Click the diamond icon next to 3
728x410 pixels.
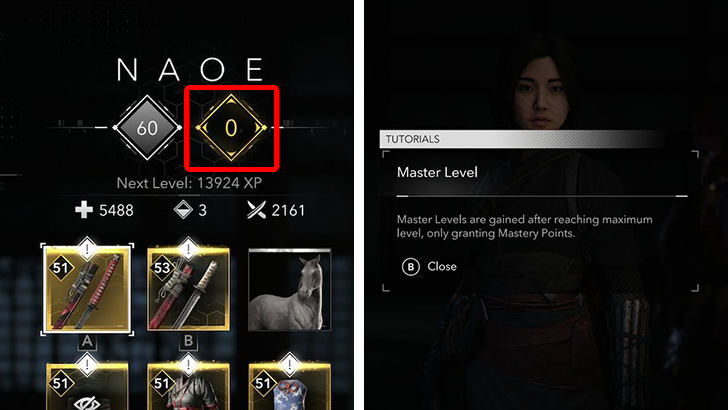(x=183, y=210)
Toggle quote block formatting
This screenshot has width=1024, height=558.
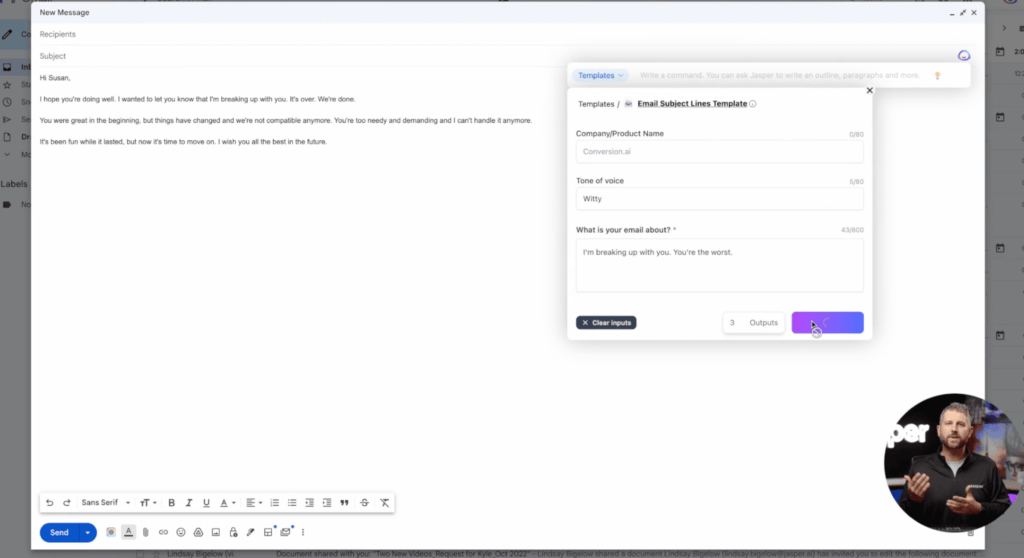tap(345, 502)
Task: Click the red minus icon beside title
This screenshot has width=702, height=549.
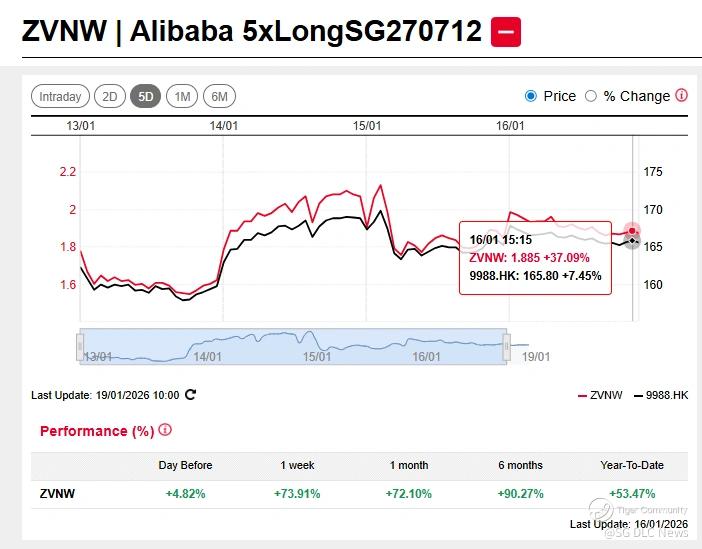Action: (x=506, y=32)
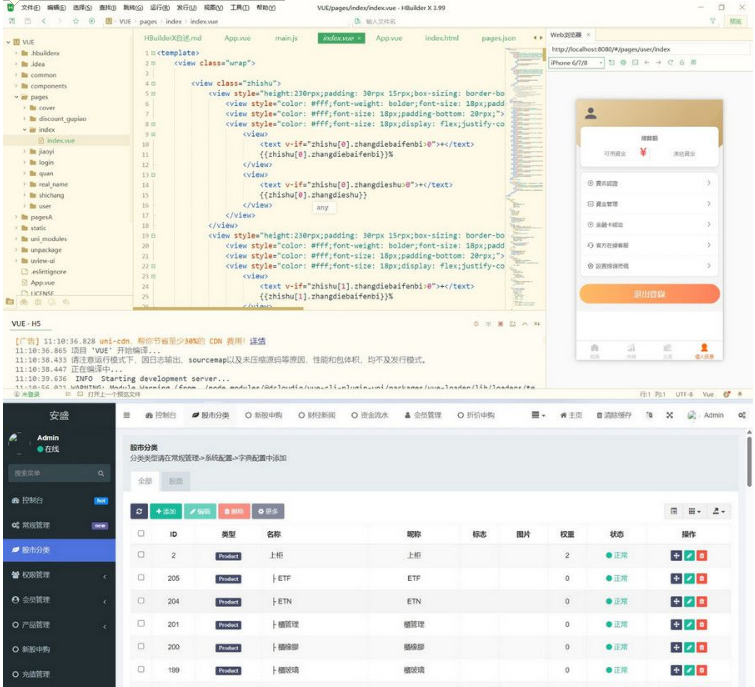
++++++
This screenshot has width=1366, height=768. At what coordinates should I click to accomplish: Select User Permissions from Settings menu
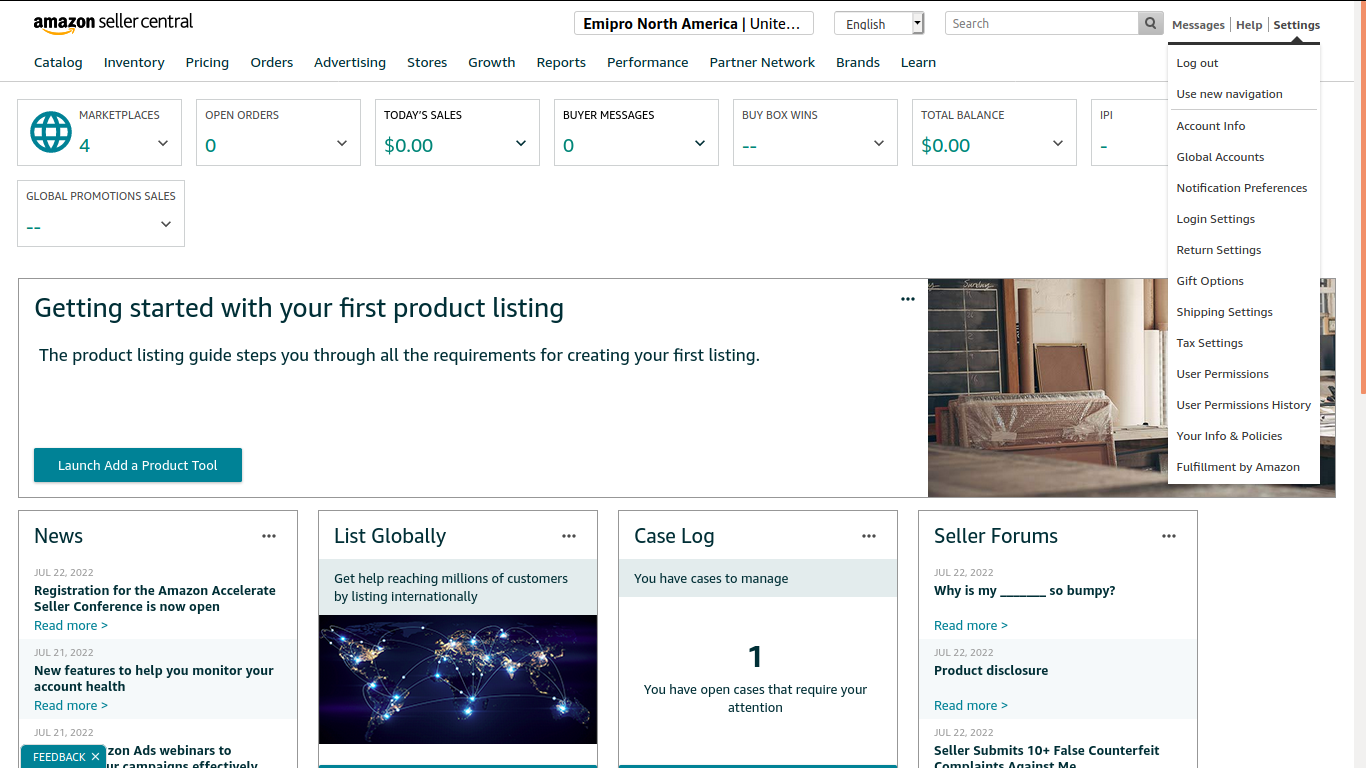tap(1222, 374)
++++++
The lines you return should be those above that contain the word "icon", every one of them.

REPLY TO THE EXERCISE —
Click the diamond icon next to 3
Task: Click the red minus icon beside title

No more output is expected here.